"""

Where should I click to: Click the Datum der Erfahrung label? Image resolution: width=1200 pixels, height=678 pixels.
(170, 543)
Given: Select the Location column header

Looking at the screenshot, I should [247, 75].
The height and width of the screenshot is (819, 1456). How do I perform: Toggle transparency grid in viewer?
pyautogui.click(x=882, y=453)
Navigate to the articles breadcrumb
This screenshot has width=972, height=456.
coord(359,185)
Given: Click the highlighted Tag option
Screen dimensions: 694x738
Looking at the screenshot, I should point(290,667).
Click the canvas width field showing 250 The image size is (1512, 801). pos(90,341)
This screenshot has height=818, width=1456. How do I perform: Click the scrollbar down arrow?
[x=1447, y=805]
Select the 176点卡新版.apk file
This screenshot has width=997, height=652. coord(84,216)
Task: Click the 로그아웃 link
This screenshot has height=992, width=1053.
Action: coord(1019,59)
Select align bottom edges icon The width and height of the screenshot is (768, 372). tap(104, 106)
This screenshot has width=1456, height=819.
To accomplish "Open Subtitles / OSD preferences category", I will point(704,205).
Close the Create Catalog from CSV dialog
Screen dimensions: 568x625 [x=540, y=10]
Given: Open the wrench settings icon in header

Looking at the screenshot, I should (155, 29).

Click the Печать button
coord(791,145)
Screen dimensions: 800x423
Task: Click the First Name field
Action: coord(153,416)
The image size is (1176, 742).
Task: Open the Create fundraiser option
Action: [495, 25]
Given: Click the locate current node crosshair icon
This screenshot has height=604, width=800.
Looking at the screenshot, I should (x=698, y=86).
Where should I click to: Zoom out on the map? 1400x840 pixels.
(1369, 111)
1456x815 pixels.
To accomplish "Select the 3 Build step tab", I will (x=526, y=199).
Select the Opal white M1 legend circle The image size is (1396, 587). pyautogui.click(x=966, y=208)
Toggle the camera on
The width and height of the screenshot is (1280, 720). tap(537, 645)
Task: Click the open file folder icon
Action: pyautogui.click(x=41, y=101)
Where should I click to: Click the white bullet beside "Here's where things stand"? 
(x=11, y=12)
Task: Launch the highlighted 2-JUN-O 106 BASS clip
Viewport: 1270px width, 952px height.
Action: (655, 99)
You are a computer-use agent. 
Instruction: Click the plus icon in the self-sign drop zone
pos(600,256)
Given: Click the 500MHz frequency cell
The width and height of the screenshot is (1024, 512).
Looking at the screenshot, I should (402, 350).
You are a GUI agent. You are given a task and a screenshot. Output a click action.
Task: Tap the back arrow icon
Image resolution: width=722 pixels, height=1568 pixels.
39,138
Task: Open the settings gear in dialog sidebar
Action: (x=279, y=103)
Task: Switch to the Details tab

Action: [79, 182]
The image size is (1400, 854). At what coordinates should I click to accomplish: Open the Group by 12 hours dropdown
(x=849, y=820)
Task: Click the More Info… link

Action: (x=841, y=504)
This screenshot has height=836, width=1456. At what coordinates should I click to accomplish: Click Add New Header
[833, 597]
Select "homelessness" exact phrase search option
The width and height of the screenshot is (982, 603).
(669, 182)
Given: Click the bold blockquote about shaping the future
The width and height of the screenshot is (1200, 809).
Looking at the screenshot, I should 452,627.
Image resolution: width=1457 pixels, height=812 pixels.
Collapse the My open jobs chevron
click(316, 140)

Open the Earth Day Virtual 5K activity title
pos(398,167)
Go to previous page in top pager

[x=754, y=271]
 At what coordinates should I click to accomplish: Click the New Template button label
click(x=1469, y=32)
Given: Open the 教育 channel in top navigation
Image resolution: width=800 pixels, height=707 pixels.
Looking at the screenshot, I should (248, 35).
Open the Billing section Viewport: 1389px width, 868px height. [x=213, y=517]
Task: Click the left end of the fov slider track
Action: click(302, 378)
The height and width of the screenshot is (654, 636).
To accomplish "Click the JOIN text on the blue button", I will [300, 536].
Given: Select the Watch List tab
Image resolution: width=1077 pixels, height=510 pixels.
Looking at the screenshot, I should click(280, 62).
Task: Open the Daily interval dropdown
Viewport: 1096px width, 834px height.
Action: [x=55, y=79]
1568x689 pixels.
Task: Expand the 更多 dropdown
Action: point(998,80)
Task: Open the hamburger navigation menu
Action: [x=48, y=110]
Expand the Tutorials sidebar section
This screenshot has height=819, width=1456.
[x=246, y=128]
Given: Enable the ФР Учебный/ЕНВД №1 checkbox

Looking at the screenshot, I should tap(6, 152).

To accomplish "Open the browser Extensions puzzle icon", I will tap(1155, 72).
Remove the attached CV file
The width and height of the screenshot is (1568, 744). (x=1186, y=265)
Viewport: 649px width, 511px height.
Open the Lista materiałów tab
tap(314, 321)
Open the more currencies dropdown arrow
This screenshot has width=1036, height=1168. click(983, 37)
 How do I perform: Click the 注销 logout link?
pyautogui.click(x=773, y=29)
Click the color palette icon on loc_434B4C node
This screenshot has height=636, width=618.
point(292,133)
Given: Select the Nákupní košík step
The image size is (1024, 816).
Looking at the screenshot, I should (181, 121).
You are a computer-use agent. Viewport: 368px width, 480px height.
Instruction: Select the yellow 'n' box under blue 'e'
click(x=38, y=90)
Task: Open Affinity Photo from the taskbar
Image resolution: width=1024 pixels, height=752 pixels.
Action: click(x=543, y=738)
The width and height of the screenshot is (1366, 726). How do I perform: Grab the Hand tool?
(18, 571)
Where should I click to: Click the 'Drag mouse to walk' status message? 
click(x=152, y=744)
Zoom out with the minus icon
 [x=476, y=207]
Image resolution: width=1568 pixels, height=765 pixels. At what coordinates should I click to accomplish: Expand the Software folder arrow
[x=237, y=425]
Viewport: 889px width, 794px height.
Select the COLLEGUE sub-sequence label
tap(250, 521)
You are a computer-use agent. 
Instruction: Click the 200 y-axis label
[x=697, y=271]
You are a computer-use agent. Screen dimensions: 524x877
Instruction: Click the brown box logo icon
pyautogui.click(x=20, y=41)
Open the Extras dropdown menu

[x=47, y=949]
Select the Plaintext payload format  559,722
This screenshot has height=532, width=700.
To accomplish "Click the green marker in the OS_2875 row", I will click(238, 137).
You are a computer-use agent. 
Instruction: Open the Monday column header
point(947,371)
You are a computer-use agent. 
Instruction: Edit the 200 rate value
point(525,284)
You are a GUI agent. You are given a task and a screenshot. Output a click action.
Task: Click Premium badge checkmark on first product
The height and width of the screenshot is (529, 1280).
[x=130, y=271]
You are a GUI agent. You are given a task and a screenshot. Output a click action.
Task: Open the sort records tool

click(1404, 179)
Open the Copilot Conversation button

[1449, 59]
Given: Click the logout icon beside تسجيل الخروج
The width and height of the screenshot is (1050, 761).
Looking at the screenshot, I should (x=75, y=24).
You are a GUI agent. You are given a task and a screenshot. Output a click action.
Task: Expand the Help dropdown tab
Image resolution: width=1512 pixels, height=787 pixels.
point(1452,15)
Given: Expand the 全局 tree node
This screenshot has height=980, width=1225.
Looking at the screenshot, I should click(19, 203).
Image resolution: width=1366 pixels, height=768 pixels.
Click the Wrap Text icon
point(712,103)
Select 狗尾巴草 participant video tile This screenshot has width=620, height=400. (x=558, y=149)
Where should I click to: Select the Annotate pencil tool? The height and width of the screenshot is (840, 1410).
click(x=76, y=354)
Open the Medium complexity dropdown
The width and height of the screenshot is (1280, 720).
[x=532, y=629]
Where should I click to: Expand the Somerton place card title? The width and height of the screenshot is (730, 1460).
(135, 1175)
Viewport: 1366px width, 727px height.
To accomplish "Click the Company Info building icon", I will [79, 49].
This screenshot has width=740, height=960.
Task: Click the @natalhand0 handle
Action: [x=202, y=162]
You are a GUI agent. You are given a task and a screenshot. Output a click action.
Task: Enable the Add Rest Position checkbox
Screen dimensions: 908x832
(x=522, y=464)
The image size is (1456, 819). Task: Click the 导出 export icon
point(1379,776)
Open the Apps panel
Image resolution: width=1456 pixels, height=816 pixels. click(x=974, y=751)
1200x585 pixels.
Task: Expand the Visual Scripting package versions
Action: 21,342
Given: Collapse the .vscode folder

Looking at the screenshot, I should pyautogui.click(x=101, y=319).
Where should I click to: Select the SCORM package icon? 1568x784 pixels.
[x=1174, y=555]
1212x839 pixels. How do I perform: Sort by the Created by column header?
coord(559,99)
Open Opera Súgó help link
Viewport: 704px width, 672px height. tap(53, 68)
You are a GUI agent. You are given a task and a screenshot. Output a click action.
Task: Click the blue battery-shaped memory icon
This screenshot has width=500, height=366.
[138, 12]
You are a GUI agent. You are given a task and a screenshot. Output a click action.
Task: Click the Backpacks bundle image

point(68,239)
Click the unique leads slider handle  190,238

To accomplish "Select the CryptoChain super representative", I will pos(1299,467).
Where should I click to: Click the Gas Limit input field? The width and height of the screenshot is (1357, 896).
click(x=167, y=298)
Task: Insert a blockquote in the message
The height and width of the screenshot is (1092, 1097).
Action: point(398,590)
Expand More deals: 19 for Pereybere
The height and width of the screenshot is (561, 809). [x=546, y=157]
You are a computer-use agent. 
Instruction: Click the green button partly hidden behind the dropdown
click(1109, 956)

"""

### What is expected
Rewrite the material from its first line through the line containing "Action: (655, 99)", swapping "Given" for "Goal" and leaving everything else as it is.

### Output for this exercise
Where should I click to: Click the Datum der Erfahrung label? Image resolution: width=1200 pixels, height=678 pixels.
(170, 543)
Goal: Select the Location column header

Looking at the screenshot, I should [247, 75].
The height and width of the screenshot is (819, 1456). How do I perform: Toggle transparency grid in viewer?
pyautogui.click(x=882, y=453)
Navigate to the articles breadcrumb
This screenshot has width=972, height=456.
coord(359,185)
Goal: Click the highlighted Tag option
Screen dimensions: 694x738
Looking at the screenshot, I should point(290,667).
Click the canvas width field showing 250 The image size is (1512, 801). pos(90,341)
This screenshot has height=818, width=1456. How do I perform: Click the scrollbar down arrow?
[x=1447, y=805]
Select the 176点卡新版.apk file
This screenshot has width=997, height=652. coord(84,216)
Task: Click the 로그아웃 link
This screenshot has height=992, width=1053.
Action: coord(1019,59)
Select align bottom edges icon The width and height of the screenshot is (768, 372). tap(104, 106)
This screenshot has width=1456, height=819.
To accomplish "Open Subtitles / OSD preferences category", I will point(704,205).
Close the Create Catalog from CSV dialog
Screen dimensions: 568x625 [x=540, y=10]
Goal: Open the wrench settings icon in header

Looking at the screenshot, I should (155, 29).

Click the Печать button
coord(791,145)
Screen dimensions: 800x423
Task: Click the First Name field
Action: coord(153,416)
The image size is (1176, 742).
Task: Open the Create fundraiser option
Action: [495, 25]
Goal: Click the locate current node crosshair icon
This screenshot has height=604, width=800.
Looking at the screenshot, I should (x=698, y=86).
Where should I click to: Zoom out on the map? 1400x840 pixels.
(1369, 111)
1456x815 pixels.
To accomplish "Select the 3 Build step tab", I will (x=526, y=199).
Select the Opal white M1 legend circle The image size is (1396, 587). pyautogui.click(x=966, y=208)
Toggle the camera on
The width and height of the screenshot is (1280, 720). tap(537, 645)
Task: Click the open file folder icon
Action: pyautogui.click(x=41, y=101)
Where should I click to: Click the white bullet beside "Here's where things stand"? 
(x=11, y=12)
Task: Launch the highlighted 2-JUN-O 106 BASS clip
Viewport: 1270px width, 952px height.
Action: (655, 99)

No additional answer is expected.